Escaping North Korea’s restaurants

Steven Borowiec

One night in Yangon I sat eating kimchi amid a clatter of traditional Korean music. In a small performance area at the front of the restaurant, several young, slender North Korean women jubilated with South Korean businessmen. They struck an uneven harmony singing the Korean classic “Arirang.”

Every night, scenes such as this play out in cities across Asia, where North Korea operates restaurants that serve standard North Korean dishes alongside musical entertainment, with waitresses in traditional garb singing and dancing in unison. For the government in Pyonygang, the restaurants are a source of sorely needed foreign currency. For patrons, they are a way of experiencing a little bit of a reclusive country.

The young woman serving our table was clever and attentive. With her large eyes and narrow jawline, she embodied customary Korean standards of beauty. She was among the small minority of North Koreans who are fortunate enough to have an opportunity to see some of the world outside their country. The North Korean government ships thousands of workers overseas for what is effectively slave labor in restaurants or mines or construction sites. Though the North Korean government takes much of their wages, the jobs still confer a relatively high standard of living and a certain prestige once the workers return home.

But not all return. Some want more than a few years of overseas servitude and don’t return home. Early in April, a group of 13 workers from a restaurant in the Chinese city of Ningbo defected en masse to South Korea. In an unusual move, the South Korean government held a Friday afternoon press conference to announce the arrival of the 13 defectors, who had left China in a hurry and arrived in South Korea via a country in southeast Asia.

The announcement came several days before South Koreans voted in parliamentary elections, and it didn’t take long for cynics to point out the suspiciousness of the timing.
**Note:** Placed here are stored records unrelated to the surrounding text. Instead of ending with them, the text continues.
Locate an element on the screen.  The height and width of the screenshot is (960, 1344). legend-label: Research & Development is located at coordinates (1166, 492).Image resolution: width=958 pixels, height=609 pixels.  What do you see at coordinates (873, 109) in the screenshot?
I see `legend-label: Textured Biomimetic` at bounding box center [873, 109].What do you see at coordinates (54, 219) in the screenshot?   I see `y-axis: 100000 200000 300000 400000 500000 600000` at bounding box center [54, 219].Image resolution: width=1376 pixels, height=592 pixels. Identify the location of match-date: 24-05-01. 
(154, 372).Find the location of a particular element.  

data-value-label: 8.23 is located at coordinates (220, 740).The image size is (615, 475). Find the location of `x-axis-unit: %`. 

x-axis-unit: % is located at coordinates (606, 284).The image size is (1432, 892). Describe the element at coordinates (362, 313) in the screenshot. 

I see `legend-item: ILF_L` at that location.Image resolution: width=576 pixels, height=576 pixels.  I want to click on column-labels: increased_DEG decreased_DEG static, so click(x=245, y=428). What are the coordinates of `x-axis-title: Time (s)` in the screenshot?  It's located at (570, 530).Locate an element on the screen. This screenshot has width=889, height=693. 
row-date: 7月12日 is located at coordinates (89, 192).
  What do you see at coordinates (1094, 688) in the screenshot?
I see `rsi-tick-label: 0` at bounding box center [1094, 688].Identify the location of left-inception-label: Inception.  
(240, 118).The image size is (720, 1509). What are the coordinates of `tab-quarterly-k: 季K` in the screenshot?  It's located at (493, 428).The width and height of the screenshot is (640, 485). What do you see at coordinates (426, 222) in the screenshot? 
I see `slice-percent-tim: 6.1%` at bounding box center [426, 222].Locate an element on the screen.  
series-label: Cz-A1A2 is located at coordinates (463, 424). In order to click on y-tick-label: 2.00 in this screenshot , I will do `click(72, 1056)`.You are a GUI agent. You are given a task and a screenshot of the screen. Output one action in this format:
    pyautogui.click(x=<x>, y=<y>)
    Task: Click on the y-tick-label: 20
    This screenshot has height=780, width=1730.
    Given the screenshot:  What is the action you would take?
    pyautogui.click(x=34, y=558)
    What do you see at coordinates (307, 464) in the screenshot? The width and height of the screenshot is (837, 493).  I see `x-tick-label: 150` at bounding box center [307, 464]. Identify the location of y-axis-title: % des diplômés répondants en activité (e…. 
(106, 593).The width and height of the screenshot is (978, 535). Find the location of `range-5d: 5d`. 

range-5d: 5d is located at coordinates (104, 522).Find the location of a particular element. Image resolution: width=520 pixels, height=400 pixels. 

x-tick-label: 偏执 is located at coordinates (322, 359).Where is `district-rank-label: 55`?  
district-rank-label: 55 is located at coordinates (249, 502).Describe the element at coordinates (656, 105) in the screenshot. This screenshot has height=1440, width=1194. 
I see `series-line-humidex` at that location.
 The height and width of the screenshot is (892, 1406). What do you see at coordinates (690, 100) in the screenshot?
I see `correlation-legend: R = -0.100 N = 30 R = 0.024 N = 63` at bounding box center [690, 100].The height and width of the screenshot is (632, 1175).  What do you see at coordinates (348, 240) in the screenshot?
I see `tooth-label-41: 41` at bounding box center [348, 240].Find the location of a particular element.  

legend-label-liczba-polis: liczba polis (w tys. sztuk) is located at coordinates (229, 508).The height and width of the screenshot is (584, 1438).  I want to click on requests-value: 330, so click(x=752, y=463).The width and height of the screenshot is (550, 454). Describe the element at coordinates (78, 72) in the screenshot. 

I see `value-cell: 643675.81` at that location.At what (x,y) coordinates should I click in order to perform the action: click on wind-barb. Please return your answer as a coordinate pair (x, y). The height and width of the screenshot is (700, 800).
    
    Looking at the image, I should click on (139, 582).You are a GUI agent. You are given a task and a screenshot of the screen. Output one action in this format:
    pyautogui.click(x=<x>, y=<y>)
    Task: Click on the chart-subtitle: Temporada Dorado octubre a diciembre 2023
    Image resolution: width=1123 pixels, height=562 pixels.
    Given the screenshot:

The ruling Saenuri Party, perhaps sensing the electoral defeat that was to come, may have been groping for some news that might give them a boost at the ballot box.

The government implied that the defection was an outcome of sanctions Seoul had enacted on North Korea as punishment for Pyongyang’s most recent nuclear and missile tests. Along with tightening restrictions on North Korea’s ability to do business abroad, South Korea had urged its citizens to stay out of North Korean restaurants while overseas, arguing that the revenue from the restaurants goes to funding weapons that threaten South Korea’s security. Mainstream South Korean media outlets ran stories with unnamed government sources whose comments suggested that the restaurant in Ningbo had been unable to meet its remittance target, and that’s why the staff had fled. Other, more critical, media reports contended that South Korean intelligence agents had facilitated the group defection, so that it could be announced in time for the elections.

North Koreans are rarely able to speak for themselves, and for the time being, it isn’t possible to determine why the restaurant workers fled. They will be interrogated by South Korea’s intelligence service, then eventually settled somewhere in the country. It’s unlikely that they’ll ever come out and publicly tell their story.

The news of 13 restaurant workers skipping town at great personal risk made me think of our waitress in Yangon that night. At first she refused to make eye contact with me as I placed my order, saying I was the first white Korean speaker she had ever met. After a bit of small talk about her work at the restaurant, she appeared a little less weirded out by me so I asked her a couple of delicate questions. Where was her hometown? How did she like living in Yangon?

For her hometown, she simply said “North Korea”; she said living in Yangon was “OK.” She asked me how I’d learned to speak Korean. “I learned in Seoul,” I said. I wanted to ask her thoughts on South Korea, but held back after I realized I might be baiting her into saying something that could get her in trouble.

As we talked, her colleagues buzzed around the restaurant, singing and dancing, all the while wearing forced smiles. Uneasy with the spectacle, I stepped outside for some fresh air in the hot tropical night. I wondered what the woman serving me might have accomplished in her life had she been in a country where it was possible to reach her potential. I was saddened to think that this job was more desirable than her options back home.

At that moment, the restaurant struck me as a microcosm for North Korean society more generally, in that it was a group of grownups being forced to behave like children. The workers must eat and sleep when their handlers say to. They aren’t allowed to come and go as they wish. When company come to dinner, they must smile and be hospitable.

North Korea is full of people living under similar strictures, most of whom will never be able to live according to their own wishes. The woman who served me dinner and beers in Yangon is presumably back in North Korea now and probably won’t ever enjoy the dignity afforded by life in a free country.

Amid the bickering over the timing and announcement of the restaurant workers who recently defected to South Korea, I was heartened to know that 13 people in her position made it out, and won’t be stuck in servitude forever.

Steven Borowiec covers Korea for the Los Angeles Times.